Me encanta interpretar las casualidades que muestra el destino para dar los giros de la vida - alertas tempranas-, para ir depurando las cosas que suceden y, de suyo, percibir premoniciones de lo que pueda ocurrir, hacer el duelo a lo que se va perdiendo y acoger lo que se va ganando.
Es como una filosofía del refugio, la sensación de actuar con un criterio personal sano que anuncia las esquinas por donde uno debe cruzar, o las sombras donde cobijarse, de vez en cuando, para encontrar la paz del alma y la autenticidad, enaltecidas de libertad.

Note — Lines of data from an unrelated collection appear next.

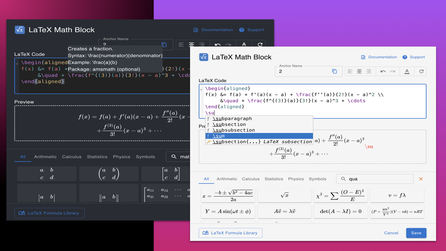Click the refresh/reset icon on the toolbar
The height and width of the screenshot is (251, 446).
coord(420,71)
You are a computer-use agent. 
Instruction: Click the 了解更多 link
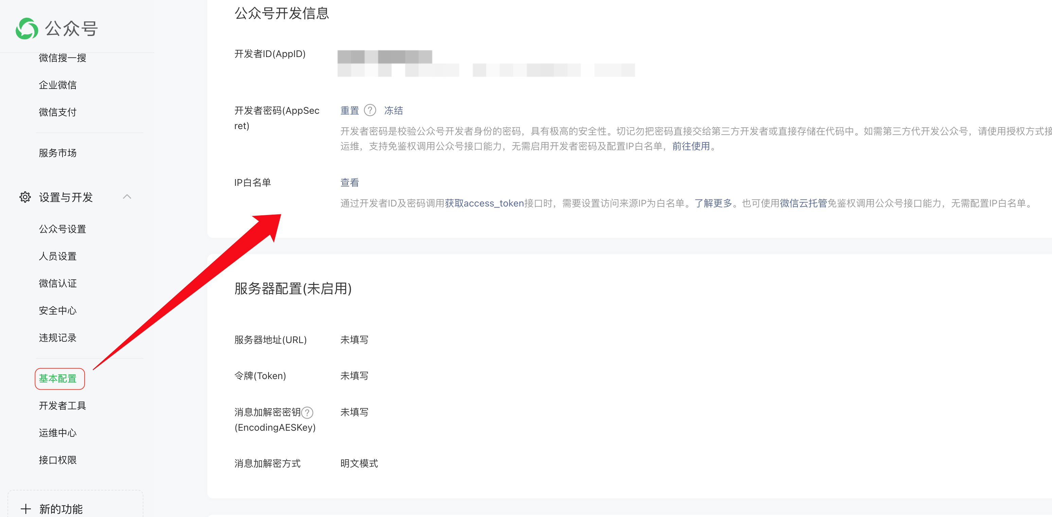coord(713,203)
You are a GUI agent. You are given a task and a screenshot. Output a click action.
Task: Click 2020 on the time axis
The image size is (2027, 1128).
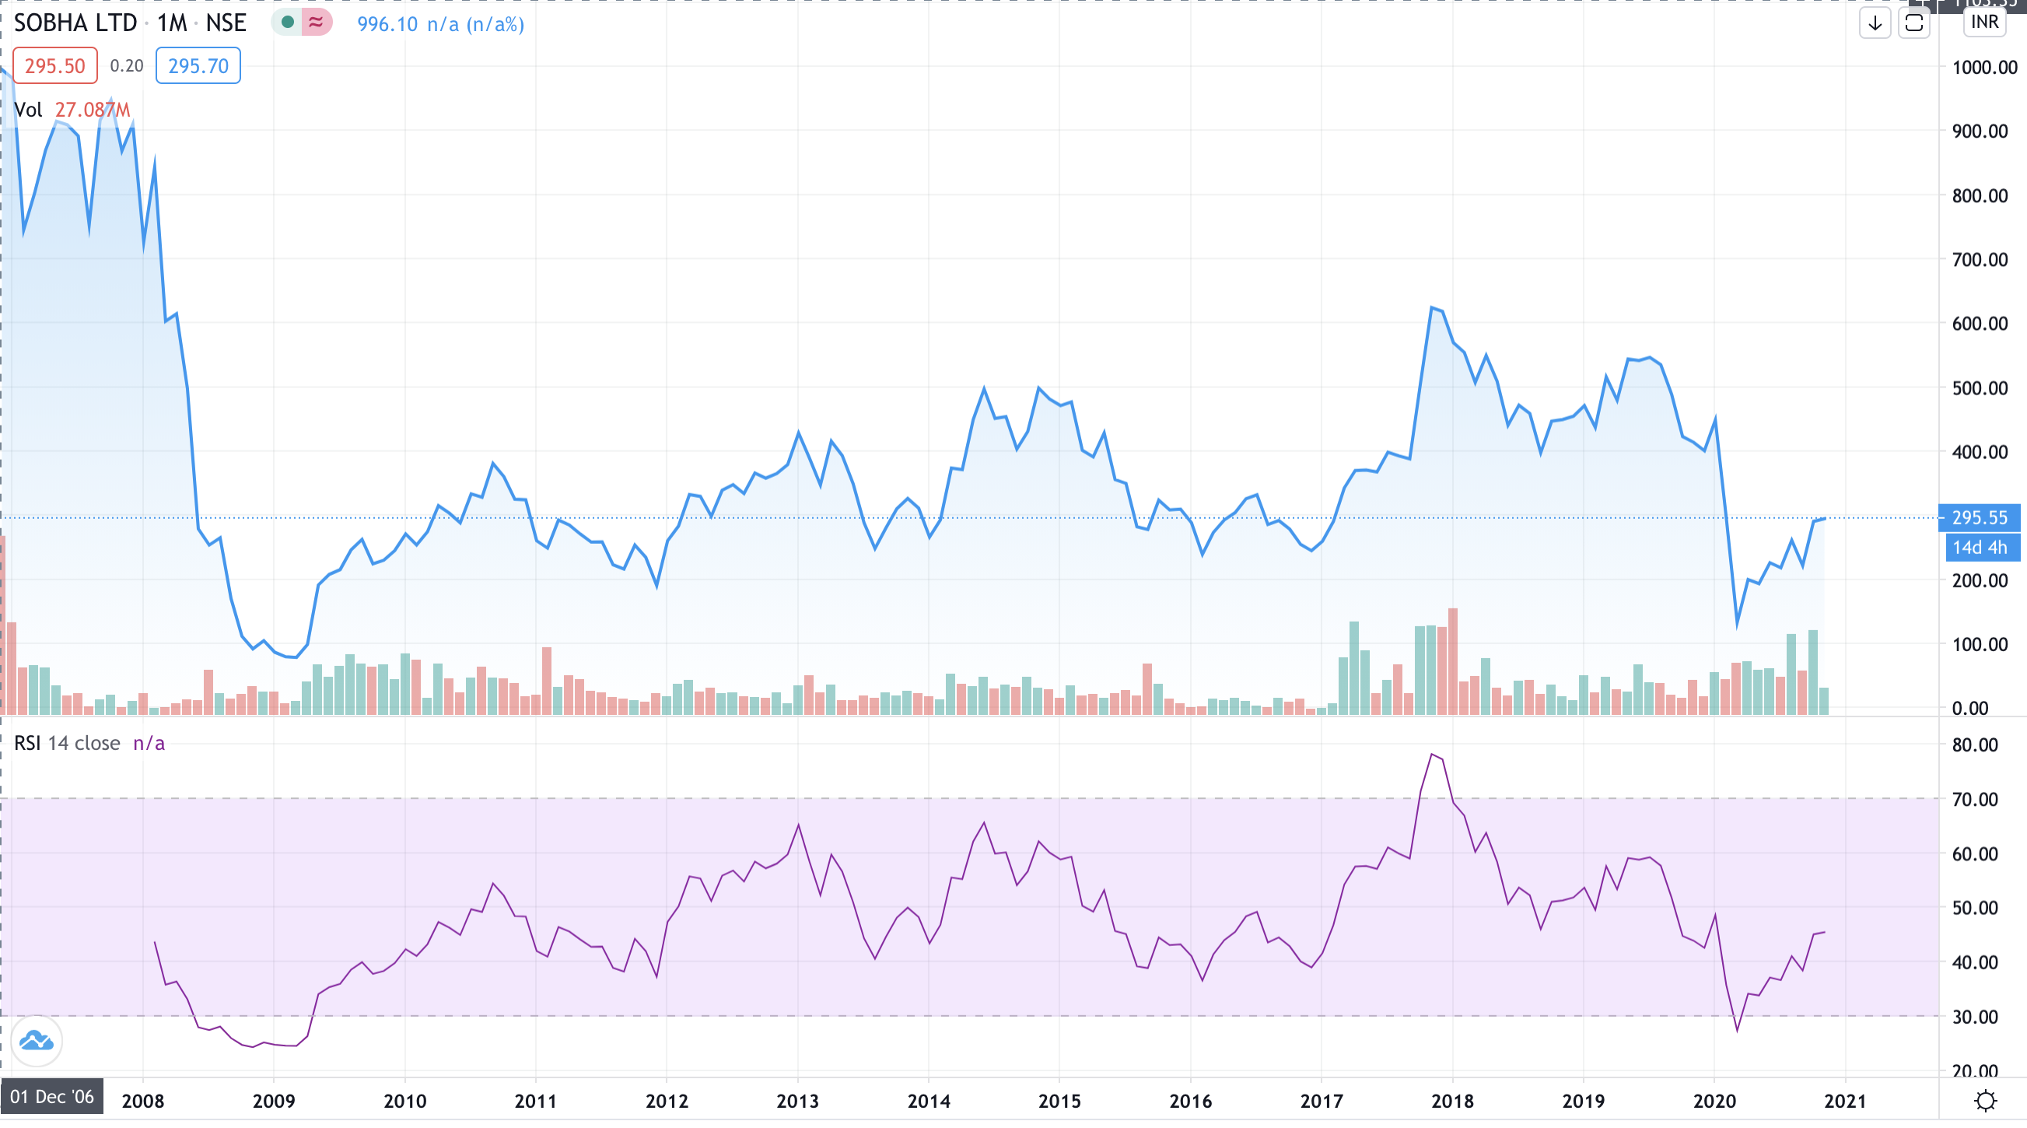point(1714,1100)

Porque no se puede seguir siendo volátil toda la vida. Es imprescindible superar lo efímero, dar consistencia a las mejores opciones de madurez para crecer en dignidad y compensar, de alguna manera, la pobreza mortal.

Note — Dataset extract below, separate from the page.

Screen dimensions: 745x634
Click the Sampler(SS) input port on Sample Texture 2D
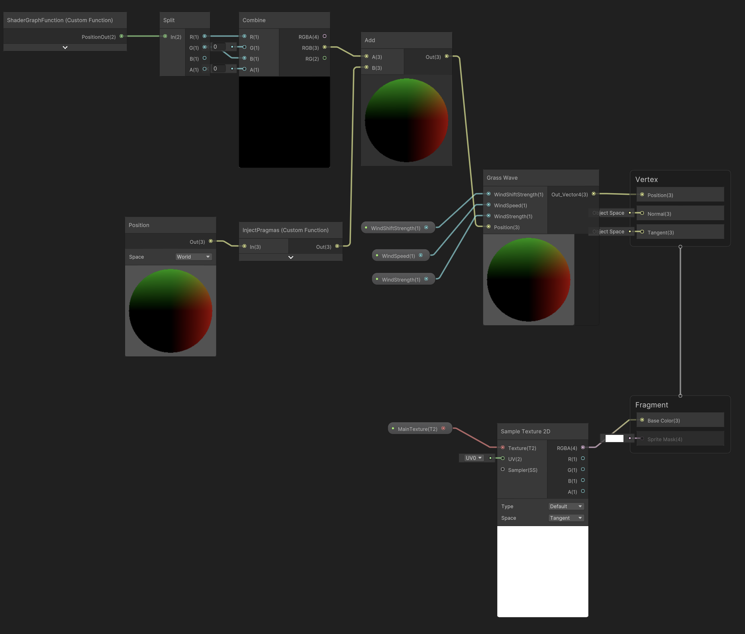pyautogui.click(x=503, y=469)
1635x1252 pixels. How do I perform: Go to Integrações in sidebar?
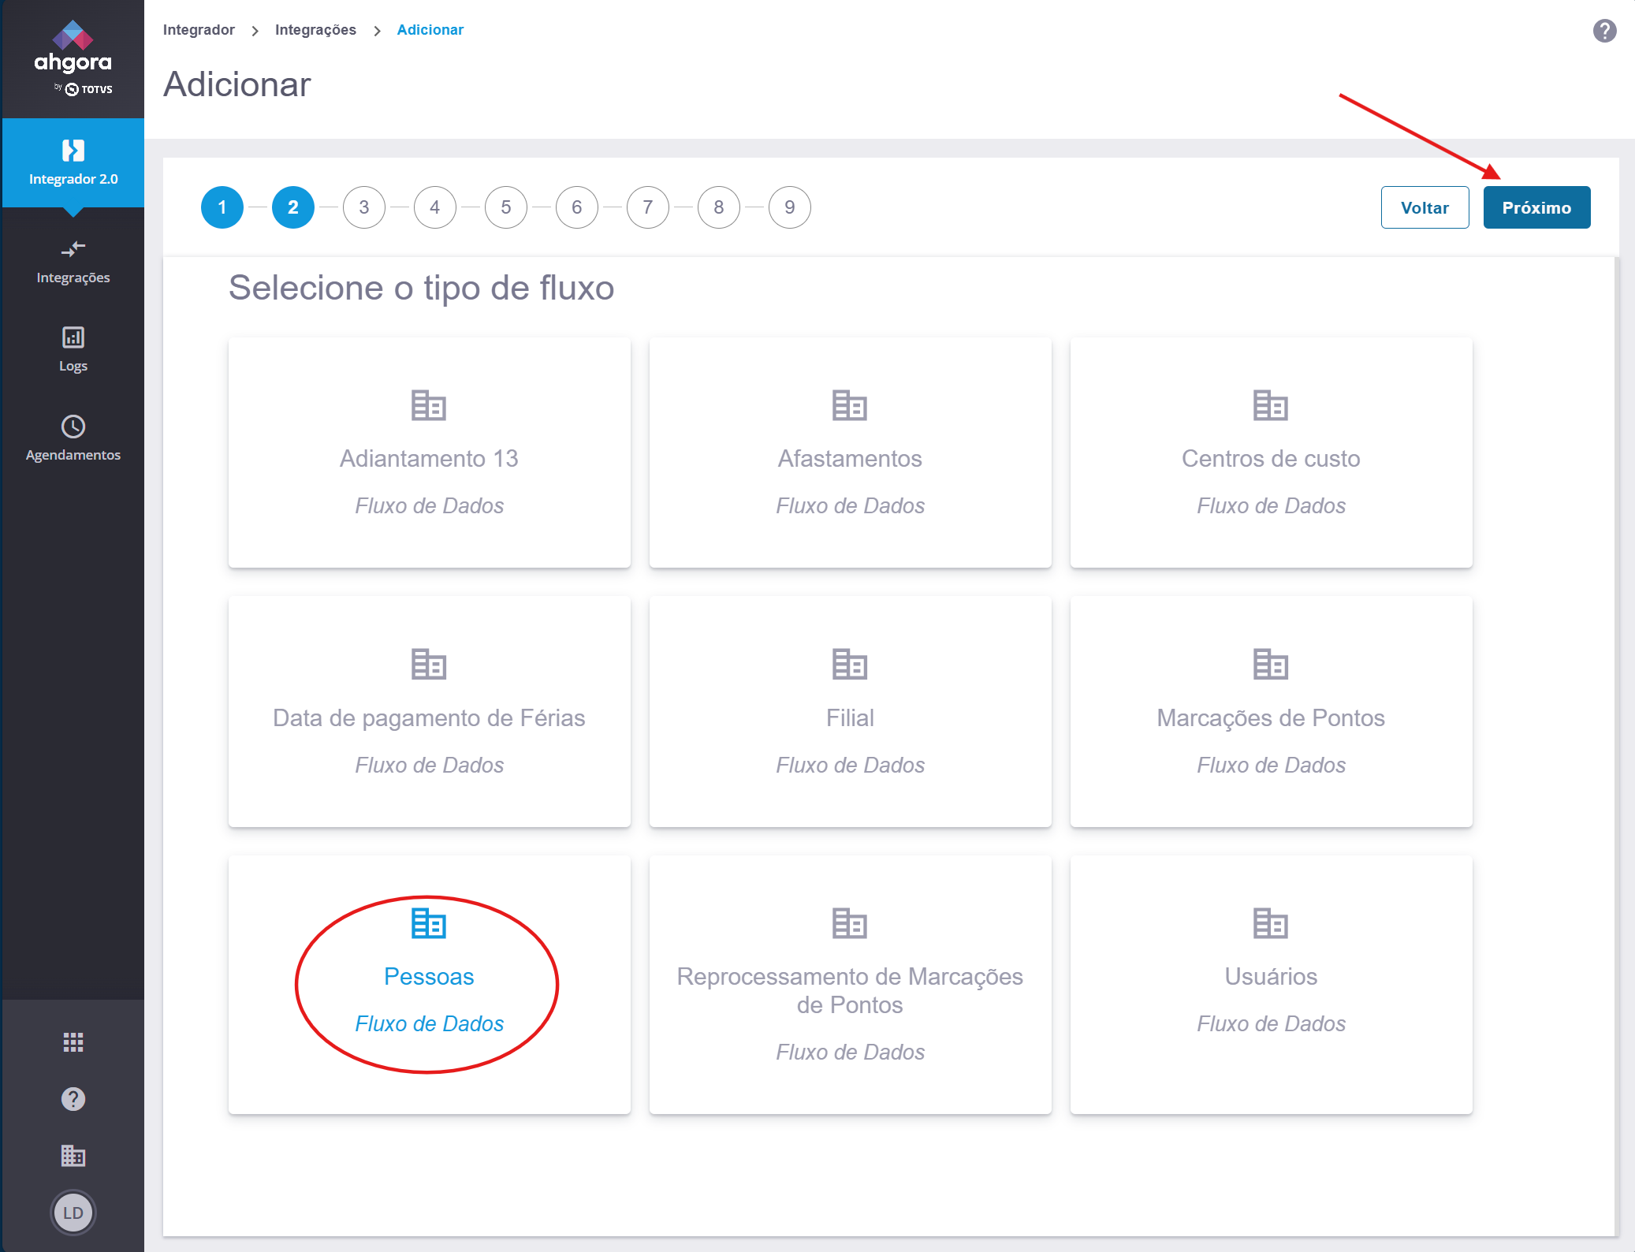tap(73, 261)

Si uno se conforma con el mundo, terminará atado a las obediencias e imitaciones, abrumado por la decepción de una sociedad que olvidó la miel que mana de las vertientes del saber y hace grande al ser humano.

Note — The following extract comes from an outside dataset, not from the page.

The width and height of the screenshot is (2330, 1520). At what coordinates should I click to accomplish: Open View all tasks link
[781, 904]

Por eso me gustan las burbujas reflexivas, íntimas, aunque tengan que protegerse más que todas las formas de resguardo, algo así como una reserva espiritual para una buena parcelación de los sentimientos.
Las lecciones de ese refugio, aportan opciones distintas a los modelos camuflados de éxito y enseñan que, al final de cuentas, lo importante es que la vida deje de ser la fachada de esa vergüenza que uno siente en el interior de su casa, cuando no puede mostrar sino exteriore.